All taxation ultimately and necessarily falls on consumption; and the burden of every man, under any equitable system of taxation, and which no effort will enable him to avoid, will be in the exact proportion or ratio which his aggregate consumption maintains to the aggregate consumption of the taxing district, State, or community of which he is a member.
It is not, however, contended that unequal taxation on competitors of the same class, persons, or things diffuses itself whether such inequality be the result of intention or of defective laws, and their more defective administration. And doubtless one prime reason why economists and others interested have not accepted the law of diffusion of taxes as here given is that they see, as the practical workings of the tax systems they live under, or have become practically familiar with, that taxes in many instances do seem to remain on the person who immediately pays them; and fail to see that such result is due—as in the case of the taxation of large classes of the so-called personal property—to the adoption of a system which does not permit of equality in assessment, and therefore can not be followed by anything of equality in diffusion. Such persons may not unfairly be compared to physicists, who, constantly working with imperfect instruments, and constantly obtaining, in consequence, defective results, come at last to regard their errors as in the nature of established truths.[18]
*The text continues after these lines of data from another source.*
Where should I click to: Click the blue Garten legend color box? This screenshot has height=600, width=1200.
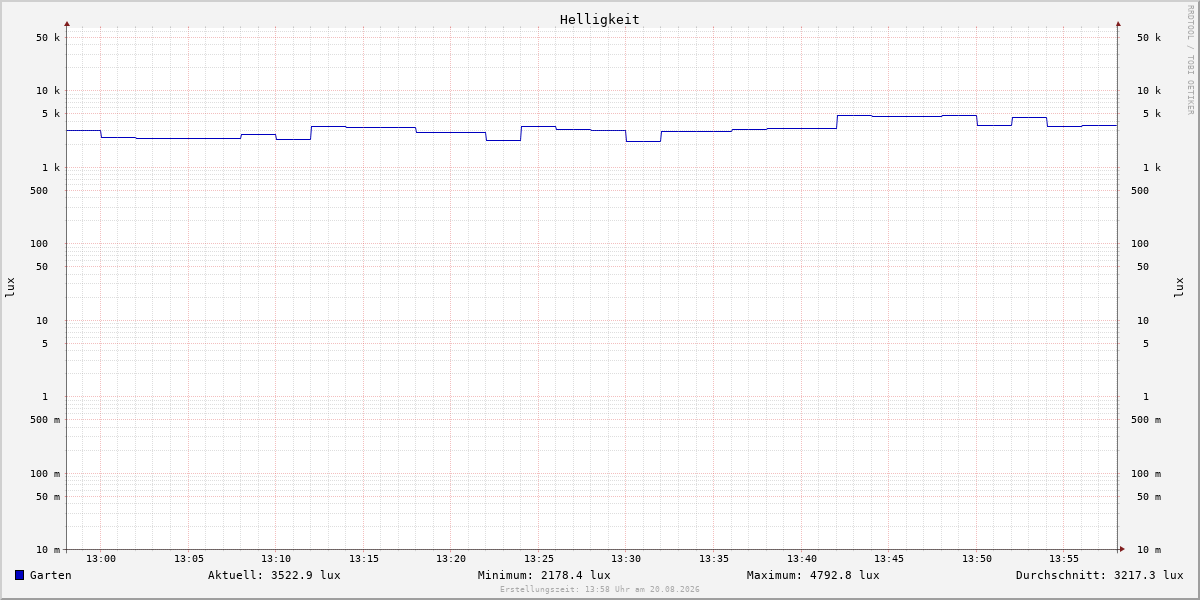click(19, 575)

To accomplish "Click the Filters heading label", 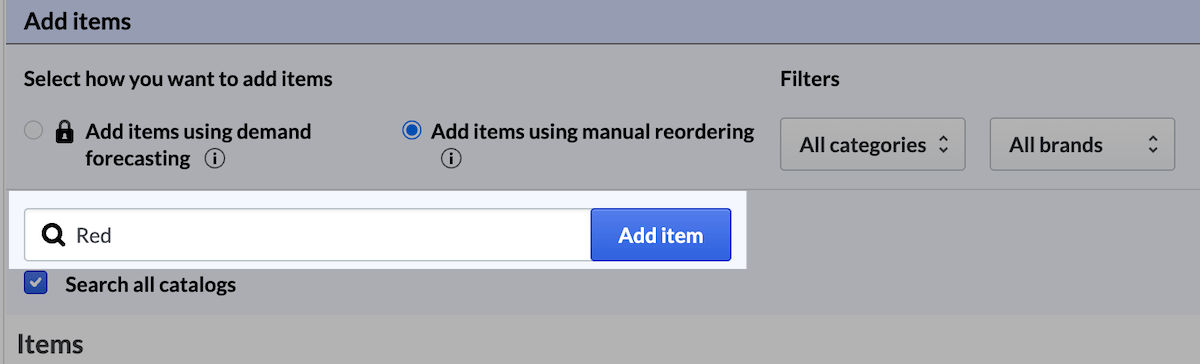I will pos(810,78).
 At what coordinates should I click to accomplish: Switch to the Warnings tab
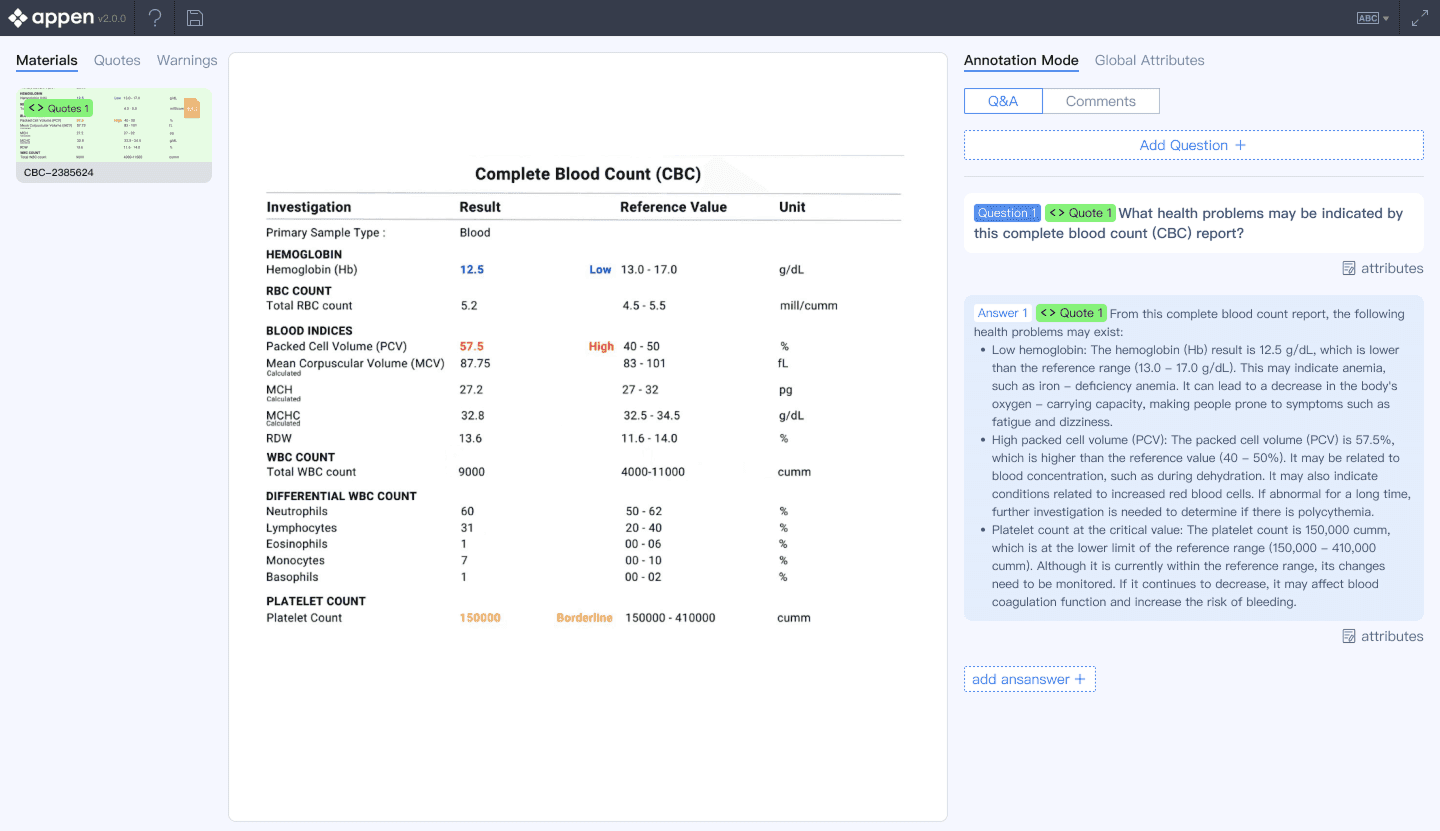[187, 60]
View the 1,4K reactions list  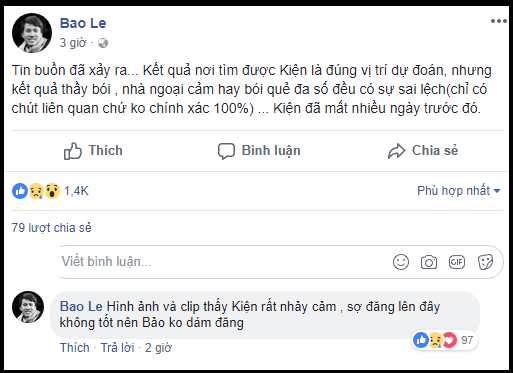76,191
According to these conclusions, the greatest consumers must be the greatest taxpayers. The man also who evades a tax clearly robs his neighbors. The thief also pays taxes indirectly, for he is a consumer, and must pay the advanced price caused by his own roguery for all he consumes, although he does steal the money to pay with. Idlers and even tramps pay taxes, but the amount that they indirectly pay into the fund is much less than they take out of it. People are sometimes referred to or characterized as non-taxpayers, and in political harangues and socialistic essays measures or policies are recommended by which certain persons or classes, by reason of their extreme poverty, shall be entirely exempt from all incidence or burden of taxation. Such a person does not, however, exist in any civilized community. If one could be found he would be a greater curiosity than exists in any museum. To avoid taxation a man must go into an unsettled wilderness where he has no neighbors, for as soon as he has a companion, if that companion be only a dog, which he in part or all supports, taxation begins, and the more companions he has, the greater improvements he makes, and the higher civilization he enjoys, the heavier will be the taxes he must pay.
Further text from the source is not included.